中村 機器分析センターの役割は、大きく4つに分類できます。まずは「学生への研究・技術支援」です。論文や学科発表の際のデータ収集の支援や各種機器を操作できるようになるための講習会も実施しています。次に「CAT(先端技術研究開発センター)の研究支援」。COE研究プログラムや外部資金研究プログラムなどに、最新の研究分野で取り組むCATの各教員の研究テーマに対応した支援を行うものです。3つ目は「研究効率の向上」があげられます。研究支援にもつながることですが、センターの機器を積極的に活用いただくことが研究の効率化にもなるはずです。常に快適な状態で利用できるように機器の管理・メンテナンス業務にも細心の注意を払っています。そして4つ目が「地域貢献」です。大学内だけでなく、外部との交流も機器分析センターの大きな使命。特に地域とのつながりを深めるなど、地域に貢献できる、社会に還元できる活動を展開したいと考えています。すでにいくつかの神奈川県内の企業を対象に、分析装置の技術指導を定期的に行っており、また大規模な設備を持たない中小の企業からは、さまざまな分析の依頼をいただくこともあります。



学生や教員が、機器分析センターを活用するにあたっての大切な心構えを教えてください。

中村 機器分析センターは基本的に24時間オープンしています。昨年度は、理工学部の経営システム工学科をのぞく5学科・14研究室で233名の学生や先生方にご活用いただきました。機器分析センターは学生にとって、本当に生きた体験のできる場所です。頭だけで理解するには限界があります。実体あるものを自分の手を使って調べることで、本当の知識として理解することができます。せっかくプロフェッショナルな研究に身近で触れることのできる環境が用意されているのですから、どんどん積極的に活用してもらいたいです。
澤邊 最近はどの分野でもコンピュータ化が進んでいます。例えば透過電子顕微鏡でもコンピュータで簡単に制御できるものが多くあります。しかし大切なことは、ただ漠然と分析のために顕微鏡で素材を覗くのではなく、その研究に何故「分析」が必要なのかを理解したうえで研究に取り組む姿勢です。いわば観察するために必要な資料をしっかり用意すること。その部分はどんなに近代化が進もうとコンピュータはやってくれません。地道な作業が研究を有意義なものにするのです。

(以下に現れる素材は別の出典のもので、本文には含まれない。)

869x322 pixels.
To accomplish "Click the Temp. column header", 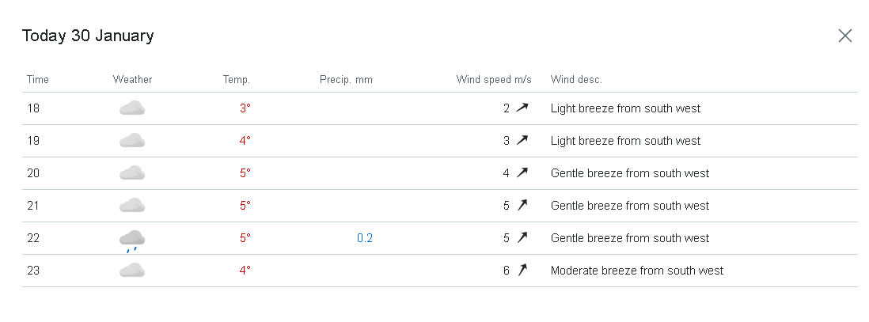I will (237, 80).
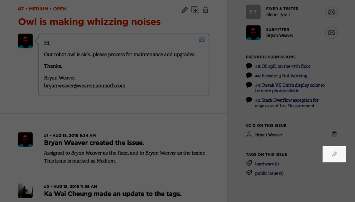Click Eldon Tyrell's ET avatar
The height and width of the screenshot is (202, 355).
(253, 12)
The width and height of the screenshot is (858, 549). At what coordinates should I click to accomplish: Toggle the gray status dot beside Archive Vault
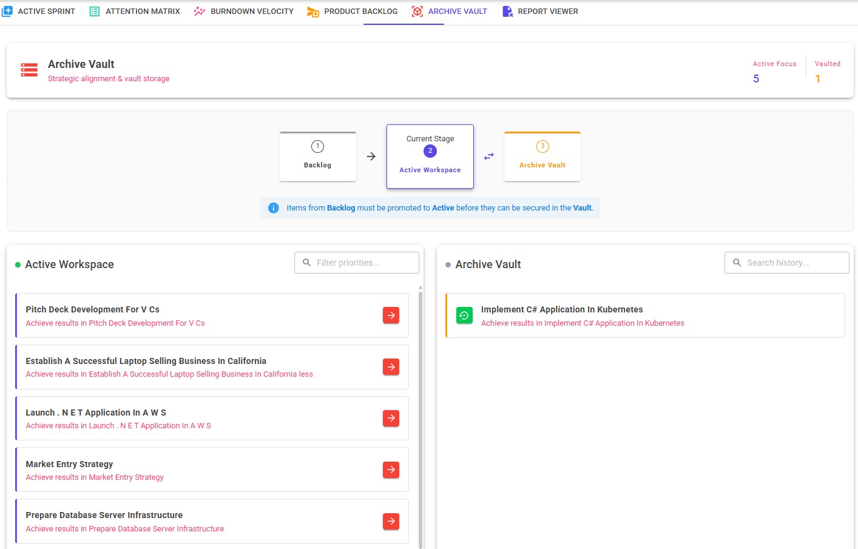pyautogui.click(x=447, y=263)
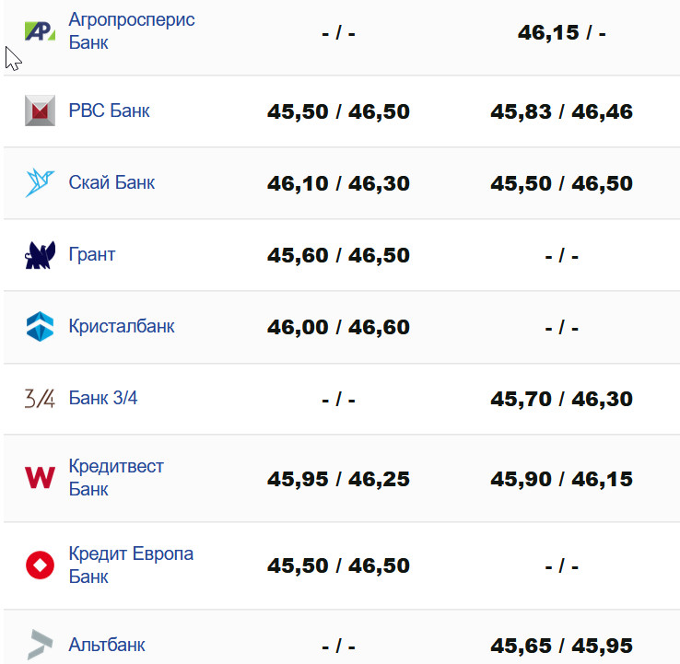
Task: Click Кредитвест Банк rate 45,95 / 46,25
Action: click(x=338, y=479)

機器分析センターが今後目指して行く方向性、および可能性を聞かせてください。

澤邊 分析センターを備える大学は数多くありますが、学内においてこれだけ学生に有効に利用され、しかも学外とも深くつながり合うセンターは、他にはあまり聞きません。訪れた方々に設備の充実度をよくお褒めいただきますが、私は設備のことを褒められるよりも、機器分析センターによって学生が成長し、地域にも貢献できる環境が整っている点をご指摘いただける方が何倍もうれしいですね。
中村 これまではそれぞれの研究が大変なため、学科間での交流といった点は、あまり見られないようでしたが、機器分析センター内の各部屋はオープンなスペースですし、他の研究室の研究過程などから新たなヒントが生まれる可能性も考えられます。今後は、それぞれの研究室が切磋琢磨しながらお互いを高められるような機会を提供できる場としてもご活用いただければうれしいですね。
澤邊 「分析する」ことは、研究者にとっては水や空気と同じようにごく当然のことです。ただし、どうしても世間からスポットライトが当てられるのは、常に“研究結果”の方。成果にたどり着くために欠かせない「分析する」部分に注目が集まることはほとんどありません。しかし、分析が重要な研究の過程に欠かせないことは明確な事実。機器分析センターは“縁の下の力持ち”として、今後ますます重要な地位を築いていくはずです。